#' @title Identfying isotopologue peaks in MS data
#' @description
#' Given a spectrum (i.e. a peak matrix with m/z and intensity values)
#' the function identifies groups of potential isotopologue peaks based on
#' pre-defined mass differences and intensity (probability) ratios that need
#' to be passed to the function with the `substDefinition` parameter. Each
#' isotopic substitution in a compound determines a certain isotopologue and it
#' is associated with a certain mass difference of that with respect to the
#' monoisotopic isotopologue. Also each substitution in a compound is linked
#' to a certain ratio between the intensities of the peaks of the corresponding
#' isotopologue and the monoisotopic one. This ratio isn't the same for
#' isotopologues corresponding to the same isotopic substitution but to
#' different compounds. Through the `substDefinition` parameter we provide
#' upper and lower values to compute bounds for each isotopic substitution
#' dependent on the peak's mass.
#' @param x `matrix` or `data.frame` with spectrum data. The first column is
#' expected to contain *m/z* and the second column intensity values. The
#' *m/z* values in that matrix are expected to be increasingly ordered
#' and no `NA` values should be present.
#' @param substDefinition `matrix` or `data.frame` with definition of isotopic
#' substitutions (columns `"name"` and `"md"` are among the mandatory
#' columns). The rows in this matrix have to be ordered by column `md`
#' in increasing order. See [isotopicSubstitutionMatrix()] for more
#' information on the format and content.
#' @param tolerance `numeric(1)` representing the absolute tolerance for the
#' relaxed matching of m/z values of peaks. See [MsCoreUtils::closest()] for
#' details.
#' @param ppm `numeric(1)` representing a relative, value-specific
#' parts-per-million (PPM) tolerance for the relaxed matching of m/z values
#' of peaks. See [MsCoreUtils::closest()] for details.

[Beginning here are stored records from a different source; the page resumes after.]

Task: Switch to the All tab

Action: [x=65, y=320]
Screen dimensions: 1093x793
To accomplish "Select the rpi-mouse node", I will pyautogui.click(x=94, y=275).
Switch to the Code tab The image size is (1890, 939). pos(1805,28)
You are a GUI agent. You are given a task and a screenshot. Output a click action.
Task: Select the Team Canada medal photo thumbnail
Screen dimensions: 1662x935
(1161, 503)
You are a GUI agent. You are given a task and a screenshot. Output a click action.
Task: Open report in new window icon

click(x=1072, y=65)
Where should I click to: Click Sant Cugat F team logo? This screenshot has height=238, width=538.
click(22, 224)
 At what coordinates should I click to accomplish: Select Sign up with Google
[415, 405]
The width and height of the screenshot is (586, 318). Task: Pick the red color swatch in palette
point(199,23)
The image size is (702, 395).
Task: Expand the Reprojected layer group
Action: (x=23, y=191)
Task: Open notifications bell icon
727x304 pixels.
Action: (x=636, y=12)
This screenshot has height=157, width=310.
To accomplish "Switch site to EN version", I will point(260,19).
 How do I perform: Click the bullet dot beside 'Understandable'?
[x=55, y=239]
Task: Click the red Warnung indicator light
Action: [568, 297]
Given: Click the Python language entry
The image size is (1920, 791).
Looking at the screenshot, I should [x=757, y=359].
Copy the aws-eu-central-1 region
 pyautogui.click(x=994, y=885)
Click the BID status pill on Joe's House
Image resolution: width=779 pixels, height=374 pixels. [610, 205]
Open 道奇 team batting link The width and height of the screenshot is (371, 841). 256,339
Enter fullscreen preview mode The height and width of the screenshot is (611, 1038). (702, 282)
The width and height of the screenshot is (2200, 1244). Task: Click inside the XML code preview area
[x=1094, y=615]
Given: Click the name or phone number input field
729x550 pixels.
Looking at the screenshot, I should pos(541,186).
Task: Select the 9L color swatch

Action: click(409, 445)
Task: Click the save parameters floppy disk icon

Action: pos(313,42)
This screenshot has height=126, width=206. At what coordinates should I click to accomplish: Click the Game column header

#' @param seedMz `numeric` vector of **ordered** m/z values. If provided,
#' the function checks if there are peaks in `x` which m/z match them.
#' If any, it looks for groups where the first peak is one of the matched
#' ones.
#' @param charge `numeric(1)` representing the expected charge of the ionized
#' compounds.
#' @param .check `logical(1)` to disable input argument check. Should only be
#' set to `FALSE` if provided *m/z* values are guaranteed to be increasingly
#' ordered and don't contain `NA` values.
#' @return `list` of `integer` vectors. Each `integer` vector contains the
#' indixes of the rows in `x` with potential isotopologues of the same
#' compound.
#' @details
#' The function iterates over the peaks (rows) in `x`. For each peak (which is
#' assumed to be the monoisotopic peak) it searches other peaks in `x` with a
#' difference in mass matching (given `ppm` and `tolerance`) any of the
#' pre-defined mass differences in `substDefinitions` (column `"md"`). The mass
#' is obtained by multiplying the m/z of the peaks for the `charge` expected
#' for the ionized compounds.
#' For matching peaks, the function next evaluates whether their intensity is
#' within the expected (pre-defined) intensity range. Using `"LBint"`,
#' `"LBslope"`, `"UBint"`, `"UBslope"` of the previously matched isotopic
#' substitution in `substDefinition`, the function estimates a (mass dependent)
#' lower and upper intensity ratio limit based on the peak's mass.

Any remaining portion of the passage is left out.